Launched in 1985, the current education system uses a structure similar to the U.S. education system. Designed to provide eight years of primary education, four years of secondary education and four years of University. Emphasis was placed on Mathematics, English and vocational subjects. Vocational education was aimed at preparing students who would not continue on with secondary education.
The new changes should begin in September 2013 (if all goes according to plan). In a major departure from the current system, the proposals provide for specialisation at senior secondary education level. In the new structure, a child will take two years in pre-school, six in primary education, three in junior secondary education, three in senior secondary education and three at University. The new system should focus on child development, skills and competencies to be learn and ultimate outcome at each level from early childhood care and development to University level.
Before joining primary school, children aged between three and six are required to attend pre-primary for one or two years. The main objective is to cater to the total development of a child, including the physical, spiritual, social and mental growth, brought about through formal and informal interaction with the parents and the community. Areas of concentration have been health, nutrition, care and basic education.
Primary school is the first phase of the 8-4-4 education system and serves students between the ages of six and fourteen. The main purpose of primary education is to prepare students to participate in the social, political and economic well being of the country and prepare them to be global citizens. Primary education is universal and free but not compulsory. A major goal of primary school education is to develop self-expression, self-discipline and self-reliance, while at the same time providing a rounded education experience.

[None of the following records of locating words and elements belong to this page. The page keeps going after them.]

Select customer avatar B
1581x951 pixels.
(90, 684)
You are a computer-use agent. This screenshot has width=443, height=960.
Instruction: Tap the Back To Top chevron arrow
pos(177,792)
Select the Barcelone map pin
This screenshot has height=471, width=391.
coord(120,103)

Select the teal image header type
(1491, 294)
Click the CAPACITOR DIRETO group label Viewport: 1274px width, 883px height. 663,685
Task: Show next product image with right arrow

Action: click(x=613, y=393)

The primary school years are split into what they call Standard One through to Standard Eight. At the end of Standard Eight the students sit the Kenyan Certificate of Primary Education (KCPE), the results of which are used to determine placement at secondary school. Candidates are examined in five subjects: Kiswahili, English, Science and Agriculture, Mathematics and Social Studies.
Secondary education begins around the age of fourteen and lasts for four years. However due to delayed primary school entry and limited educational schools and facilities, many students (especially those from rural areas) experience late admission into the secondary education system. Secondary schools in Kenya are aimed at meeting the needs of students who end their education after secondary school and also those who proceed onto tertiary education.
Due to the large increase in primary school enrolment (since it became free) the number of students seeking secondary education has grown significantly. In 1963 (the start of independence) there were 151 secondary schools and the total number of students enrolled was 30,120. Today there are about 3000 secondary schools and the enrolment is about 620,000 students.
There are seven public Universities and seventeen private Universities with an enrolment of about 50,000 students. In addition to adding technical courses at primary and secondary school level, vocational education has been a focus of the education system. The Ministry of Higher Education has developed a national strategy for technical and vocational education and training aimed at the rehabilitation of physical facilities and equipment and ensuring that vocational and technicals institutions are appropriately equipped.